▶ [SELECTED PASSAGE]:
Content starts

Thus, Terry became part of Jeff’s network of nearly 200 sub rosa VGI military
‘distributors’ in units up and down South Vietnam.
Carrying
copies in his backpack, Terry would pass them to guys in his squad who’d share
with the other squads. Once VGI made
the rounds of the platoon, the copies would be handed off to other units. Later
Terry similarly circulated the paper in the aviation wing. Thus the multiplier effect
as a handful of copies was read by dozens of GIs.
While Terry was
careful to keep the antiwar paper out of sight of the brass, he told me he wasn’t
too worried about getting caught, saying in so many words, What could they do,
send me to Vietnam?
Nancy Goodlin
Sharlet, secret writer
Nancy Sharlet
and Jeff the namesake, The Cloisters, New York City, 1974
Nancy died way
too early, but at least, unlike her brother-in-law Jeff, she made it into her
40s. Unbeknownst to anyone who knew her, she had been writing for years. After
her death, a trove of myriad unpublished writings was discovered in the drawers
and cupboards of Nancy’s house.

Content ends

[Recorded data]
Content starts

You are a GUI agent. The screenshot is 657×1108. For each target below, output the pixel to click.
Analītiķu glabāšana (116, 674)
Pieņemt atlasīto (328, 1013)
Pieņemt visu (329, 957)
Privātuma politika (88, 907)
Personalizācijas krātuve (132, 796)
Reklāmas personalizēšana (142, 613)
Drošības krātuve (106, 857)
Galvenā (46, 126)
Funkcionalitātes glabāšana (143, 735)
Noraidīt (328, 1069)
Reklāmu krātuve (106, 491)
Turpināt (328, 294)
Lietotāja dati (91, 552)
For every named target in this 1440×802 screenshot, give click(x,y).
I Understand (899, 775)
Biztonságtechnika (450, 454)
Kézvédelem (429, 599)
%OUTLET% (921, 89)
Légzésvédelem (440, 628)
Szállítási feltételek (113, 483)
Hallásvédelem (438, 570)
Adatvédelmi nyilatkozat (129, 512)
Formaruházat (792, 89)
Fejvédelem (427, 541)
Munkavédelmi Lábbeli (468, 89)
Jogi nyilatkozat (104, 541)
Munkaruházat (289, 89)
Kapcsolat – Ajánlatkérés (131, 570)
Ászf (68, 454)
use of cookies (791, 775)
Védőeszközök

Content ends

▶ [EXERCISES]:
- A) In the passage about Terry and the antiwar paper, about how many military distributors were in Jeff's network?
- B) List every place named in the passage about Terry and Nancy Sharlet.
- C) Continue the passage about Terry and Nancy Sharlet, starting after its final sentence about the writings found in Nancy's house.

▶ [ANSWERS BY ITEM]:
- A) Nearly 200.

- B) South Vietnam, Vietnam, The Cloisters, New York City

- C)
When our son Jeff,
my brother’s namesake, later came of age, he wrote a memoir of his mother by
drawing on her many journals, short story fragments, character portraits, and
word sketches of people she knew as well as things going on around her. Young
Jeff dubbed her a ‘secret writer’.
One piece Jeff
found among her papers was a brief but beautifully written, poetic evocation of
his Uncle Jeff’s last days. It was, in
effect, Nancy’s obit for brother Jeff.
A few lines
illuminate Jeff’s fleeting passage through our lives:
He had that ancient look of a Persian or an Assyrian
He had a gift for friendship
His mind was facile, theoretical
His experience was valuable
He had that ancient look of a Persian or an Assyrian
He had a gift for friendship
His mind was facile, theoretical
His experience was valuable
And Nancy’s
final image – as we walked the grounds of the VA medical center, Jeff’s
hospital robe, caught by the wind, “billowed like an Arab’s caftan.”